Os adolescentes suspeitos de agredirem brutalmente o cão comunitário Orelha, que acabou sendo submetido à eutanásia em Florianópolis, também teriam tentado afogar outro cachorro conhecido por moradores da Praia Brava, região nobre da Capital. A informação foi confirmada pela Polícia Civil de Santa Catarina.
Segundo apuração do g1, o segundo animal, chamado Caramelo, costumava acompanhar Orelha e chegou a ser levado ao mar pelos suspeitos, mas conseguiu escapar. Posteriormente, o cachorro foi adotado por moradores da região.
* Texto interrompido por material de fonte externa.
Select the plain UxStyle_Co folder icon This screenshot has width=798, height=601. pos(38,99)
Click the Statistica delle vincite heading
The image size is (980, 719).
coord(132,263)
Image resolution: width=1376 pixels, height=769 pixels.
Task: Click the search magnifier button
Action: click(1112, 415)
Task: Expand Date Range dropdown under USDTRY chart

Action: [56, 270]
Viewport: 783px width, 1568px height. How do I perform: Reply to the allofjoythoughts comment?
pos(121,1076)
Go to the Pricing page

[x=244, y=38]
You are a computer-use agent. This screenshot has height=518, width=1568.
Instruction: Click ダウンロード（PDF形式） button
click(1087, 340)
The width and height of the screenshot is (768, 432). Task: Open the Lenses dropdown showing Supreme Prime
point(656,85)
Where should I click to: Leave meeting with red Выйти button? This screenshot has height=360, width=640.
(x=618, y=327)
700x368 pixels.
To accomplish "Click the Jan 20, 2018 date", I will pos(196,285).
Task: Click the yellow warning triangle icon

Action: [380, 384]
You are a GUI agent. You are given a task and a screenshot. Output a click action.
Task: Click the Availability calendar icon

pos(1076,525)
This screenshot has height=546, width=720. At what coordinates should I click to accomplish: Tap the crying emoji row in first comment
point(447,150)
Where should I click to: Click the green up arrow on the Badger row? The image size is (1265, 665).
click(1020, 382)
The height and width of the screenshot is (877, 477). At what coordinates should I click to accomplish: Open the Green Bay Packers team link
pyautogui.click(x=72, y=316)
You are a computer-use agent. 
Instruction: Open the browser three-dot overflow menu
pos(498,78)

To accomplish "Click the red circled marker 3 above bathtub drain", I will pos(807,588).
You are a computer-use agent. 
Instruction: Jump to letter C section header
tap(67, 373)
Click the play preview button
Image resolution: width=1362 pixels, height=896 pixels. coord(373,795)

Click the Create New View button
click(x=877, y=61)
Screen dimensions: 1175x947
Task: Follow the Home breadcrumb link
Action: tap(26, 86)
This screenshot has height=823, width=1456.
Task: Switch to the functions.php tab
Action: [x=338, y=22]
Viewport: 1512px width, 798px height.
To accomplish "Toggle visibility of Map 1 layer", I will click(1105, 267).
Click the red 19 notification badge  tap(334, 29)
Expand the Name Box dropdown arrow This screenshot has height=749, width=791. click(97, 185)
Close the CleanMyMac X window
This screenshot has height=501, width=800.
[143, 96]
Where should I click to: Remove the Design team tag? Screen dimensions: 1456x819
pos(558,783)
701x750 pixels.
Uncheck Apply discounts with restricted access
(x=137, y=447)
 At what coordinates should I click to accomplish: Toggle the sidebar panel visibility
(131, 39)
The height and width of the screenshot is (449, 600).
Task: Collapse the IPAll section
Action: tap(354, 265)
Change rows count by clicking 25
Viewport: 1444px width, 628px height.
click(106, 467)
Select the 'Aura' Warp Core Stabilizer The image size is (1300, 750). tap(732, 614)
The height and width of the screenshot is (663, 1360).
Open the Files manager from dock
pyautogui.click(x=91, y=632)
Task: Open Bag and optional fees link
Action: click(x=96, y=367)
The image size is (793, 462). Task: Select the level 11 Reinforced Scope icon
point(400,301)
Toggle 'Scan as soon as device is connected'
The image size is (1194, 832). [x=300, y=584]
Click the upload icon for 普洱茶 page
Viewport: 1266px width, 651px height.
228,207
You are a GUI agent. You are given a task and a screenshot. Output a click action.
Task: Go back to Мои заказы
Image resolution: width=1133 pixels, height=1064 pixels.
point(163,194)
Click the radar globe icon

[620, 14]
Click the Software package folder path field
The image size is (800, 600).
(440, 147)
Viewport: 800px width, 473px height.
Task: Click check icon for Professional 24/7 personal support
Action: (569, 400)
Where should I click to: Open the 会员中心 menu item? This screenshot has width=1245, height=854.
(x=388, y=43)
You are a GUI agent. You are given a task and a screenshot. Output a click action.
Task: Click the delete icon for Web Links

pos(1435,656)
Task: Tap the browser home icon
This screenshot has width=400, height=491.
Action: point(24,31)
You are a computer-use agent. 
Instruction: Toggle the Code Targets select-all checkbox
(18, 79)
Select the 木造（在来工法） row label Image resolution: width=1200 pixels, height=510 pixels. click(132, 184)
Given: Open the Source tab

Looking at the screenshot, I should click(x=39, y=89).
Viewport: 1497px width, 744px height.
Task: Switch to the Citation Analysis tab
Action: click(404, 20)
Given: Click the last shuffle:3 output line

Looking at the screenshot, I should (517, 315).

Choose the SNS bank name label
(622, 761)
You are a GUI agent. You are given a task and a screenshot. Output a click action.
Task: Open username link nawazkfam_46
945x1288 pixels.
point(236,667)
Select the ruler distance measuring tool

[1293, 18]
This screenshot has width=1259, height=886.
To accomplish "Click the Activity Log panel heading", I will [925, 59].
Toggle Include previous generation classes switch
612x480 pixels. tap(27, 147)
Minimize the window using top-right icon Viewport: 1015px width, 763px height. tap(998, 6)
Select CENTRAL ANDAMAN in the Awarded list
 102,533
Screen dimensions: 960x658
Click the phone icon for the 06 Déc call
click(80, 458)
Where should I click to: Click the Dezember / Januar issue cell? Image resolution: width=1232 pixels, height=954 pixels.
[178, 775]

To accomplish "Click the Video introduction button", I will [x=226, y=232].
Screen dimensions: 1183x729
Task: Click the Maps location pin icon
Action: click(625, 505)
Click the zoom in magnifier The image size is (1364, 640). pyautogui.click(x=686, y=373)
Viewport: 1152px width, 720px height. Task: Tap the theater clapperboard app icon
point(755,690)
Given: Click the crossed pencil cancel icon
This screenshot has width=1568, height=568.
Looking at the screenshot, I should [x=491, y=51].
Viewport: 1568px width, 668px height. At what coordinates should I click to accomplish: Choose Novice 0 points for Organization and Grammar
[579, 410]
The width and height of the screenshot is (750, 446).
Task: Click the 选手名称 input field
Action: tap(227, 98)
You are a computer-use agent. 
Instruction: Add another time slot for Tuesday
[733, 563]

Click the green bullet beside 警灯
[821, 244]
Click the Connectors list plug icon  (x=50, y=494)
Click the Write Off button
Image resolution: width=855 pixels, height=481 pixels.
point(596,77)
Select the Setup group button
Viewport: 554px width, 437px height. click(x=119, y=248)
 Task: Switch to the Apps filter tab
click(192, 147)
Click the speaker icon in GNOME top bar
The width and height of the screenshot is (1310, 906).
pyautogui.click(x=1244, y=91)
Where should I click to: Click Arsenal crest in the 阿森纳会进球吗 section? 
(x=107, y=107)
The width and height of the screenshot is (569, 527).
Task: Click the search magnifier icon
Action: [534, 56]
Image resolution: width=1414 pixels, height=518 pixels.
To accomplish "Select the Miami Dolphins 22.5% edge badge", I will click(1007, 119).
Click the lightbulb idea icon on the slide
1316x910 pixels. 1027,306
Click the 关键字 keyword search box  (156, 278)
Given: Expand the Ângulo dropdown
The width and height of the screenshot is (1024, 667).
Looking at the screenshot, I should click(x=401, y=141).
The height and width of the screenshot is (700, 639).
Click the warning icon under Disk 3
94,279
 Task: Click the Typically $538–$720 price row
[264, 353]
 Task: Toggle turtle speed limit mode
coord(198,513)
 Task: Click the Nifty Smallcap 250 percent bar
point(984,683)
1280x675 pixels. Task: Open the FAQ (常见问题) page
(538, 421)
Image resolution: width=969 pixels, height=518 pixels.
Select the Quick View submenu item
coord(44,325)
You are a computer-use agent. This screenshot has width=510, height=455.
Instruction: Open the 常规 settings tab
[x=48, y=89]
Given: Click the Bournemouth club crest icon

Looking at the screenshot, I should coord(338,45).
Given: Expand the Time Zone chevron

No âmbito das investigações, uma operação realizada na segunda-feira, 26 de janeiro, cumpriu três mandados de busca e apreensão em endereços de pessoas investigadas por maus-tratos a animais e por coação no processo que apura a morte de Orelha. A Polícia Civil identificou ao menos quatro adolescentes suspeitos de envolvimento nas agressões. As diligências ocorreram nas residências dos adolescentes e de seus responsáveis legais.
De acordo com o delegado-geral da Polícia Civil de Santa Catarina, Ulisses Gabriel, dois dos adolescentes permanecem em Florianópolis e foram alvos da operação. Os outros dois estariam nos Estados Unidos, em uma viagem previamente programada.
A morte de Orelha, um cão comunitário de cerca de 10 anos, causou grande comoção nas redes sociais e mobilizou moradores, protetores da causa animal e celebridades, que passaram a cobrar respostas das autoridades e pedem que o caso não caia no esquecimento.